> **Exercise prompt**
Count how many lines in the following data hold the word "battery". Your answer is the number and nothing else.

[Stored data entries]

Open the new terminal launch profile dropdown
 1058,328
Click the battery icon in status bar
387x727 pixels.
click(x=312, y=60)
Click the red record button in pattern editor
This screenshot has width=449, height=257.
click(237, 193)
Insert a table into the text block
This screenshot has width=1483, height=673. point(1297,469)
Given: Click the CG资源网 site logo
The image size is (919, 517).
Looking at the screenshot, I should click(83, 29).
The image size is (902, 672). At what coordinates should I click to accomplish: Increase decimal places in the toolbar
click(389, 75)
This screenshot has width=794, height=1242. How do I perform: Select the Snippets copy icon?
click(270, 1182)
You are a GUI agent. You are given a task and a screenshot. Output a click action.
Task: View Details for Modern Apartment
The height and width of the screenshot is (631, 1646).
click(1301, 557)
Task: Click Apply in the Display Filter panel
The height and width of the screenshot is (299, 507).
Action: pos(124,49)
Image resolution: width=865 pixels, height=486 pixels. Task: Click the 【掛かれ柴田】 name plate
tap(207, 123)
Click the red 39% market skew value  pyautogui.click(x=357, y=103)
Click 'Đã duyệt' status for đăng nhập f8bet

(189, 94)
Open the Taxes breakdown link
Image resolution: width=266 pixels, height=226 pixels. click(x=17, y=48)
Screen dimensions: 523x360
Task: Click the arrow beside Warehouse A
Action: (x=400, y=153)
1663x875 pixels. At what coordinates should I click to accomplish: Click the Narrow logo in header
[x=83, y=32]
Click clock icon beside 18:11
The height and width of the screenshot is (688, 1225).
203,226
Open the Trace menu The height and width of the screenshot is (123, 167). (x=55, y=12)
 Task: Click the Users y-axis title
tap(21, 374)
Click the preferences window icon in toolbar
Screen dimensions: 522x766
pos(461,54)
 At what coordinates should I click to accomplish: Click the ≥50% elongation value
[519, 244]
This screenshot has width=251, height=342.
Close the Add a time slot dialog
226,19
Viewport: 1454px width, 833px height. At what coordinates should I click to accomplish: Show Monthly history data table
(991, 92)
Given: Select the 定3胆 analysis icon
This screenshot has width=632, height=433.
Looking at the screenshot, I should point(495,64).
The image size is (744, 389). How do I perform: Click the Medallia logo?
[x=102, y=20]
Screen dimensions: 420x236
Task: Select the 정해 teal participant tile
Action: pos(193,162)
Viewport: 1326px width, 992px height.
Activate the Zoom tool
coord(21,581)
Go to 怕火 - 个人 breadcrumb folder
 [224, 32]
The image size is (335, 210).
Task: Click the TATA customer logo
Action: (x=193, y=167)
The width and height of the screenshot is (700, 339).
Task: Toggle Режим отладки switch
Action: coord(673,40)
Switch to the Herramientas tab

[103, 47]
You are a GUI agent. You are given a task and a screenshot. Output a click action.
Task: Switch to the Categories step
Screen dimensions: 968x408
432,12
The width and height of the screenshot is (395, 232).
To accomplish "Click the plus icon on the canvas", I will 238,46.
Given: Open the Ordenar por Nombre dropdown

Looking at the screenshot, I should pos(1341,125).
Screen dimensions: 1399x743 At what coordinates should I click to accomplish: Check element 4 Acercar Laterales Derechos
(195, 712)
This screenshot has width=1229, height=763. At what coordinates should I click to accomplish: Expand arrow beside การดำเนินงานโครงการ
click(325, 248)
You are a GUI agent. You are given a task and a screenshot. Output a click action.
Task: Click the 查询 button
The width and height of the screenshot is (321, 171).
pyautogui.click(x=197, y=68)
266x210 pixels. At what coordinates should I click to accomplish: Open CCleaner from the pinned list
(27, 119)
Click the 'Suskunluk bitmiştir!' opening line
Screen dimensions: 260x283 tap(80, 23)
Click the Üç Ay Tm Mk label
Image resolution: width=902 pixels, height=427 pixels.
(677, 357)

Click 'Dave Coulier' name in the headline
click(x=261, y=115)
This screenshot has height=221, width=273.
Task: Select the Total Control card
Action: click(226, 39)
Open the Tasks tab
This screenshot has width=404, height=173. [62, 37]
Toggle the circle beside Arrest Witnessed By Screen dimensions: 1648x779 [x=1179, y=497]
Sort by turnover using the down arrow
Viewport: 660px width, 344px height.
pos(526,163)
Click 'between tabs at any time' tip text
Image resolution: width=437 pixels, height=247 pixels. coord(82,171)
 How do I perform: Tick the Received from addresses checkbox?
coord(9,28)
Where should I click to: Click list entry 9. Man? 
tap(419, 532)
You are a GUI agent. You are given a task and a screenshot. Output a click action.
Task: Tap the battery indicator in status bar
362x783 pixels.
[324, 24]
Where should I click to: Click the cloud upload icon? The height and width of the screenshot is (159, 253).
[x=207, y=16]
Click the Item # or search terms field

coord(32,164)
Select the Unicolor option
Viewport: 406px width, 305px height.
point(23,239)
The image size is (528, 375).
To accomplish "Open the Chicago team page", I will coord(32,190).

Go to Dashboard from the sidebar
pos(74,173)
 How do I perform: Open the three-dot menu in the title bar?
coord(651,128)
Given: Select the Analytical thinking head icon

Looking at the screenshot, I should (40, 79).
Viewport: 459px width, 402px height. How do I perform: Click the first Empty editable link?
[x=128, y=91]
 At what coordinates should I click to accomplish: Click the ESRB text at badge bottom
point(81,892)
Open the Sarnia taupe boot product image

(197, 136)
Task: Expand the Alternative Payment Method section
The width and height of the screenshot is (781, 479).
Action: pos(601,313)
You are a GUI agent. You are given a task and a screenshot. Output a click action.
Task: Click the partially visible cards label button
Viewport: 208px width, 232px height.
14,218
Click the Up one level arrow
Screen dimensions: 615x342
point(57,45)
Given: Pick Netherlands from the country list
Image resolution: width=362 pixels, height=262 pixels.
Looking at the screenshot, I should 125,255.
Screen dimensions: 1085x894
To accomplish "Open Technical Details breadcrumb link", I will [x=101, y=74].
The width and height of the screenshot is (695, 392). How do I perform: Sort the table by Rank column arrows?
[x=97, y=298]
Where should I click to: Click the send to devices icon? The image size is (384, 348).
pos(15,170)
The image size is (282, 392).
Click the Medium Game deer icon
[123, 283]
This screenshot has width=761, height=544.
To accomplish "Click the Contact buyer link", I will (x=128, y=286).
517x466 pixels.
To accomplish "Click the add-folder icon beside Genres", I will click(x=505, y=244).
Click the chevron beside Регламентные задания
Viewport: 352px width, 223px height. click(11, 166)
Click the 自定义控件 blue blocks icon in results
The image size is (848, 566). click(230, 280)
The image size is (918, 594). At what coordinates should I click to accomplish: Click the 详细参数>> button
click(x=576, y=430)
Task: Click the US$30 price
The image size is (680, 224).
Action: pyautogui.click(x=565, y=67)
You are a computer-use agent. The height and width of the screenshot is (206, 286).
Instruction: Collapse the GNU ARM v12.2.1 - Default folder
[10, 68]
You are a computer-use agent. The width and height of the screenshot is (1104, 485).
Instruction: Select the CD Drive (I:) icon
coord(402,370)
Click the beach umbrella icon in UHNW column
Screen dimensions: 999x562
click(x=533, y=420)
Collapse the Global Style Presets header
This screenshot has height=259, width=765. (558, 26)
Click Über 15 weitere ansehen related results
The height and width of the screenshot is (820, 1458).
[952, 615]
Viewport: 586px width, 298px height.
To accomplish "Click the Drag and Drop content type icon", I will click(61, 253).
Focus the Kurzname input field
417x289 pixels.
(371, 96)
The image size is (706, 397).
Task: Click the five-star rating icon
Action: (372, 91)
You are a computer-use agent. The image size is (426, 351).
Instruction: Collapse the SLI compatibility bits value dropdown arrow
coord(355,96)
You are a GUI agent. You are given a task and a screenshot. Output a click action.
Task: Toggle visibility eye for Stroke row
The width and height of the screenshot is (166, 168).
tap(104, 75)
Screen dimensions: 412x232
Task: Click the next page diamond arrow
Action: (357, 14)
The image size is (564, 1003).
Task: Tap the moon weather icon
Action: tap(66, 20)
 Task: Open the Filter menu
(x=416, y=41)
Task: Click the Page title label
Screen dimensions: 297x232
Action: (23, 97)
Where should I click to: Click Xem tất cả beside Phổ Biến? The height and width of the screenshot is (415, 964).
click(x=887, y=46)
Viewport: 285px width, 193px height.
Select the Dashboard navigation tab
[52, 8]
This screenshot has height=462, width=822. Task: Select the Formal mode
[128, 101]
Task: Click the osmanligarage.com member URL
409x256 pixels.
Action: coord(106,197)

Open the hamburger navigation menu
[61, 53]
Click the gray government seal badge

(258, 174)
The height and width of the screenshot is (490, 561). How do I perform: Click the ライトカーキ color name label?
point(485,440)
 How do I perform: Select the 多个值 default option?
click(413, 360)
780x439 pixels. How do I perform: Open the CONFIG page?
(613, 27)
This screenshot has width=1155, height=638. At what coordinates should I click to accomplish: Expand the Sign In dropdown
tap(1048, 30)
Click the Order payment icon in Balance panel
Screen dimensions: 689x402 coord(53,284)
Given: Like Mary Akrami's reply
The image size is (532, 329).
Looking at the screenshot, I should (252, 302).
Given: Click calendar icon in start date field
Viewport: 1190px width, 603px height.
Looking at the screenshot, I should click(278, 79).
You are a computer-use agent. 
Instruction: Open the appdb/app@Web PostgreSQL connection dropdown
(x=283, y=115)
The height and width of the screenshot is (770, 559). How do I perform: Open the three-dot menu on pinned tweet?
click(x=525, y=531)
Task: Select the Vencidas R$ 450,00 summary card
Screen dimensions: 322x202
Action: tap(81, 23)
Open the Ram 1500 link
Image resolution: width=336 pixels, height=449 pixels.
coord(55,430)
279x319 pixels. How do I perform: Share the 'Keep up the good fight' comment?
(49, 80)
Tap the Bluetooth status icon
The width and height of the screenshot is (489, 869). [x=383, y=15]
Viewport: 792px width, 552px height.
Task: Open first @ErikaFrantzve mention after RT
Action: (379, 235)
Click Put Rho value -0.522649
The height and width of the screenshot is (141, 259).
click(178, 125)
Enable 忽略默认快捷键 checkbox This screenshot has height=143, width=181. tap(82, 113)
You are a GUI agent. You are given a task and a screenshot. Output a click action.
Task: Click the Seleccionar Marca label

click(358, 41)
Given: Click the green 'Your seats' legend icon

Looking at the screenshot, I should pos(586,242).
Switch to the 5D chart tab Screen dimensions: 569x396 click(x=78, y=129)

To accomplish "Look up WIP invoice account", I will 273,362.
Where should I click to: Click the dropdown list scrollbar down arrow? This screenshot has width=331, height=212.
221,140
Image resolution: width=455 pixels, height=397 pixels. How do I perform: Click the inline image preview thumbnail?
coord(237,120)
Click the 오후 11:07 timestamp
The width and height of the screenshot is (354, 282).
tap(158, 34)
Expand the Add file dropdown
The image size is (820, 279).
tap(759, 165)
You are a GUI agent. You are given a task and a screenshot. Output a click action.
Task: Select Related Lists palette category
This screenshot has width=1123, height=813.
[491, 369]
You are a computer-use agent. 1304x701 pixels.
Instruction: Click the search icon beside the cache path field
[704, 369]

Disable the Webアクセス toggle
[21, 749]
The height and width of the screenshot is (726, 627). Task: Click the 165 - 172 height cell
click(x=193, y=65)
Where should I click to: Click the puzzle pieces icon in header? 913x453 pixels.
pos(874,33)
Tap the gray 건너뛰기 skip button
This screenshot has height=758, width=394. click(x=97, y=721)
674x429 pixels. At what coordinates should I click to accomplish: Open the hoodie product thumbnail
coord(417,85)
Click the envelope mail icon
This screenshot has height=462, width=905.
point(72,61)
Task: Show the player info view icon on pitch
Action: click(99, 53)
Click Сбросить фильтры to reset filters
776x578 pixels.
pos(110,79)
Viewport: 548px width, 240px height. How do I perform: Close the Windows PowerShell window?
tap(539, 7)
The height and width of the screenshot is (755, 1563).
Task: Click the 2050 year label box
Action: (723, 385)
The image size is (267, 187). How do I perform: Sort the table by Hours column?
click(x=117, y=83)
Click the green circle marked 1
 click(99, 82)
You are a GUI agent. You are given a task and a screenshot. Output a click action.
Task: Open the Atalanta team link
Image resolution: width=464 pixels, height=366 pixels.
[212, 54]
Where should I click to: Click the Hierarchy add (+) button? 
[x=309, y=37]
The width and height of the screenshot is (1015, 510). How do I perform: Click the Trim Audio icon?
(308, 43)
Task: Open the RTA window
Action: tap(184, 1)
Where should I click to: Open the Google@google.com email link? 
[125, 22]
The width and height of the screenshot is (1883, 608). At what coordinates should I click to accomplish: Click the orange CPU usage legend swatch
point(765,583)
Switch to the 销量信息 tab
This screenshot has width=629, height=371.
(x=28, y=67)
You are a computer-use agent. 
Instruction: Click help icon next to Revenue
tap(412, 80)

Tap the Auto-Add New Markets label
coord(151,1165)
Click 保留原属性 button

> **Exercise answer**
2